Crafting an Engaging Synopsis for Publishers

After you’ve perfected your query letter and piqued a literary agent’s or publisher’s interest, what’s next? The synopsis, of course! This document is your story’s trailer. But unlike movie trailers that sometimes give the whole plot away (don’t you just hate that?), you’ll need to do exactly that in your synopsis!

What Is a Synopsis?

Think of a synopsis as a concise, detailed summary of your entire manuscript. It includes your plot, characters, and, most importantly, the ending. It’s your story, start to finish, stripped down to its narrative skeleton.

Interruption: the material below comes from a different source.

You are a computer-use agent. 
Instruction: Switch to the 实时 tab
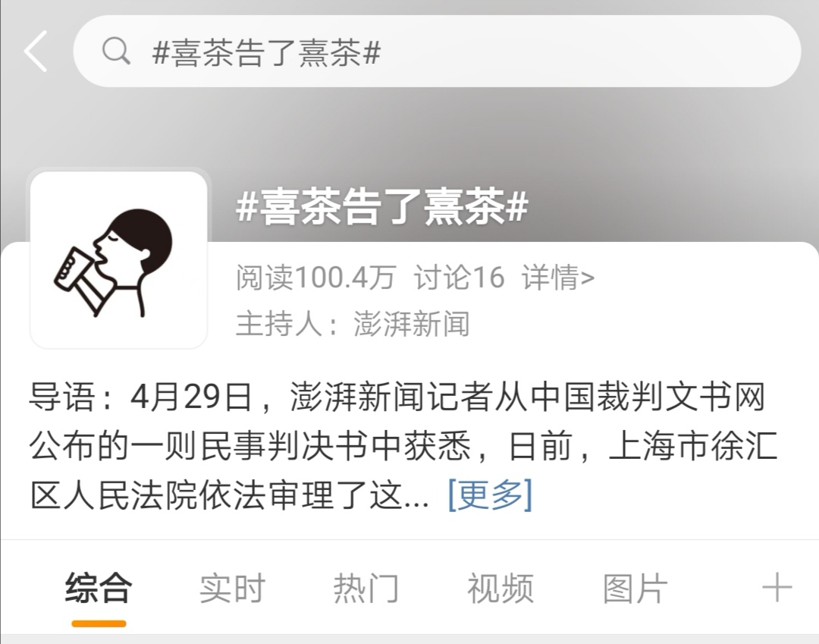point(233,588)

Key Aspects of a Good Synopsis

  1. Character motivation: Who are your characters, and what do they want?
  2. Main plot: What happens to these characters on their journey?
  3. Conflict: What challenges do they face?
  4. Resolution: How does it all wrap up?

Why Do Publishers Need a Synopsis?

For publishers, a synopsis is like seeing a trail from a bird’s eye view before a hike. It lets them assess if the journey (aka, your story) is worth embarking on. They need to know if the plot makes sense, the characters are compelling, and the ending is satisfying.

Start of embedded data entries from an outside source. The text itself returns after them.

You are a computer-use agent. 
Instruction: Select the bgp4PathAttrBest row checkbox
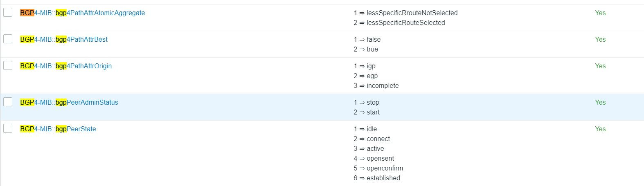pos(8,39)
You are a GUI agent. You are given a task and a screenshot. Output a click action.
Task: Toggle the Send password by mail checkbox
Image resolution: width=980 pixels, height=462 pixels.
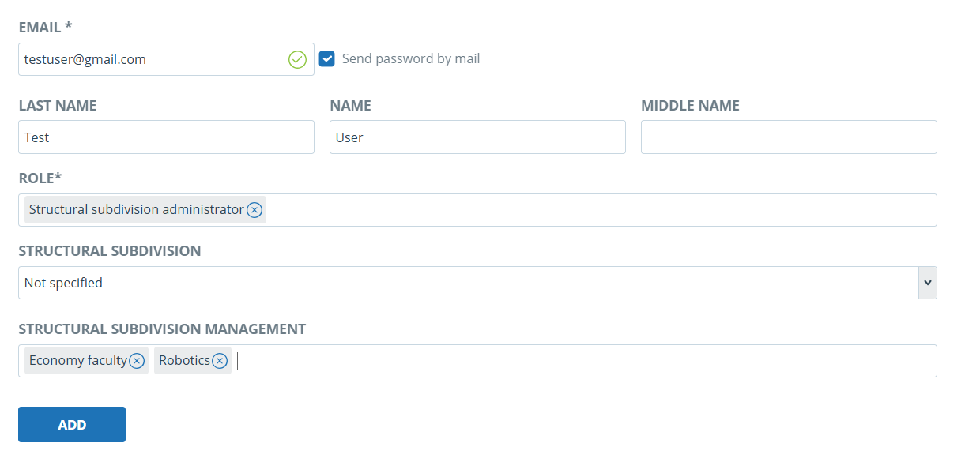[x=327, y=59]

Example of a Great Synopsis  

In MYSTERY AT WILLOW CREEK, twelve-year-old Emma Stone, armed with a magnifying glass and an insatiable curiosity, uncovers the truth behind her hometown’s hauntings.

Emma lives in the seemingly quiet town of Willow Creek, where rumors of ghost sightings have been on the rise. Despite her best friend’s skepticism and her parents’ disapproval, Emma decides to solve the mystery.

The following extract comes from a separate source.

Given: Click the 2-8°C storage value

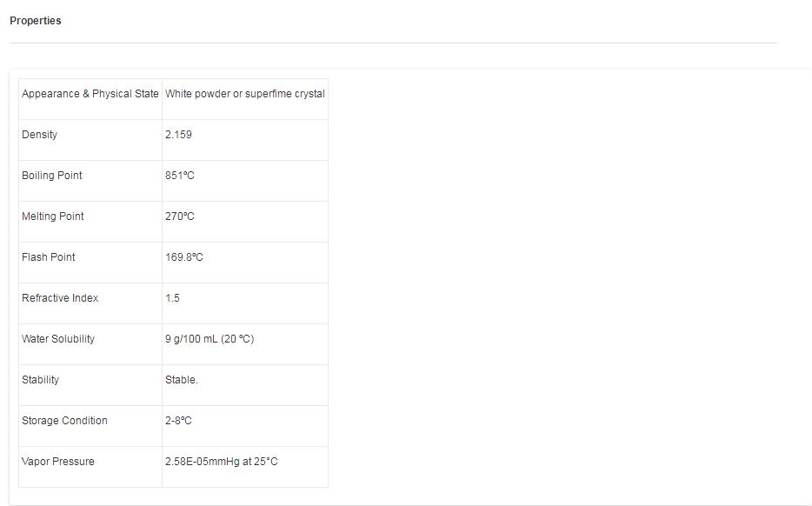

As Emma delves deeper into the town’s history, she uncovers a series of spectral secrets and finds herself in life-threatening situations. Amidst her investigation, Emma must also deal with her parents’ growing concern for her safety and her strained friendship.

In the climactic finale, Emma discovers that the ghosts are the town’s ancestors, unsettled due to a broken promise by the town’s founder. With this revelation, Emma manages to fulfill the broken promise, causing the ghostly activities to cease.

Tips for Writing Your Synopsis

  1. Be brief but detailed: Aim for 500–700 words for a full synopsis.
  2. Include all major characters: But don’t go into too much detail about secondary characters.
  3. Write in present tense: Even if your novel is in past tense.
  4. Show your voice: Let your writing style shine through.

Writing a synopsis can feel like trying to condense the universe into a snow globe, but you’ll nail it with a dash of patience and a pinch of persistence! Remember, the aim is to convey your story concisely and captivatingly.